*Excerpted text*.
= Beginning of Section =
8-K 1 form8-k.htm

 

 

 

UNITED STATES

SECURITIES AND EXCHANGE COMMISSION

Washington, D.C. 20549

 

FORM 8-K

 

CURRENT REPORT

 

Pursuant to Section 13 or 15(d) of the Securities Exchange Act of 1934

 

Date of Report (Date of earliest event reported): August 10, 2020

 

DOCUMENT SECURITY SYSTEMS, INC.

(Exact name of registrant as specified in its charter)

 

New York   001-32146   16-1229730

(State or other jurisdiction

of incorporation)

 

(Commission

File Number)

 

(IRS Employer

Identification No.)

 

200 Canal View Boulevard

Suite 104

Rochester, NY

  14623
(Address of principal executive offices)   (Zip Code)

 

Registrant’s telephone number, including area code: (585) 325-3610

 

Not Applicable

(Former name or former address, if changed since last report.)

 

Check the appropriate box below if the Form 8-K filing is intended to simultaneously satisfy the filing obligation of the registrant under any of the following provisions (see General Instruction A.2. below):

 

[  ] Written communications pursuant to Rule 425 under the Securities Act (17 CFR 230.425)
   
[  ] Soliciting material pursuant to Rule 14a-12 under the Exchange Act (17 CFR 240.14a-12)
   
[  ] Pre-commencement communications pursuant to Rule 14d-2(b) under the Exchange Act (17 CFR 240.14d-2(b))
   
[  ] Pre-commencement communications pursuant to Rule 13e-4(c) under the Exchange Act (17 CFR 240.13e-4(c))
= End of Section =
*Problems and tasks*.
**1.** From the Form 8-K cover page, copy the text between "[  ] Written communications" and "(17 CFR 240.14d-2(b))", inclusive.
**2.** According to the Form 8-K cover page, what is the date of the earliest event reported?
**3.** Decide whether each statement agrees with the Form 8-K cover page, and support each yes or no with the deciding words from it: (a) The registrant's principal executive offices are in Rochester, NY. (b) The registrant reports a former name or former address that changed since its last report. (c) The report is filed pursuant to Section 13 or 15(d) of the Securities Exchange Act of 1934.

*Supplied information*.
= Beginning of Section =
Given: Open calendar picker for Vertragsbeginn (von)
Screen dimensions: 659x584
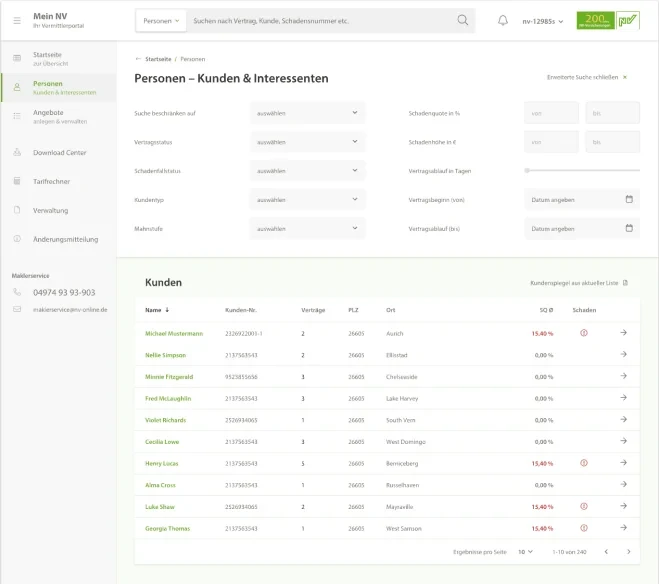Looking at the screenshot, I should coord(629,199).
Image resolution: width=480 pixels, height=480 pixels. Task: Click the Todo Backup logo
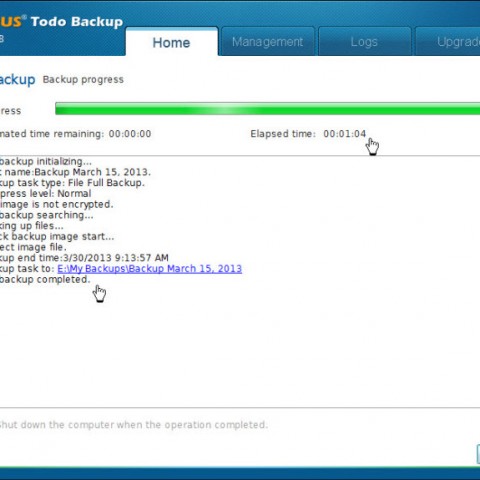click(x=61, y=22)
= End of Section =
*Answers provided*.
**1.**
[  ] Written communications pursuant to Rule 425 under the Securities Act (17 CFR 230.425)
   
[  ] Soliciting material pursuant to Rule 14a-12 under the Exchange Act (17 CFR 240.14a-12)
   
[  ] Pre-commencement communications pursuant to Rule 14d-2(b) under the Exchange Act (17 CFR 240.14d-2(b))

**2.** August 10, 2020

**3.**
(a) Yes: "Rochester, NY"
(b) No: "Not Applicable"
(c) Yes: "Pursuant to Section 13 or 15(d) of the Securities Exchange Act of 1934"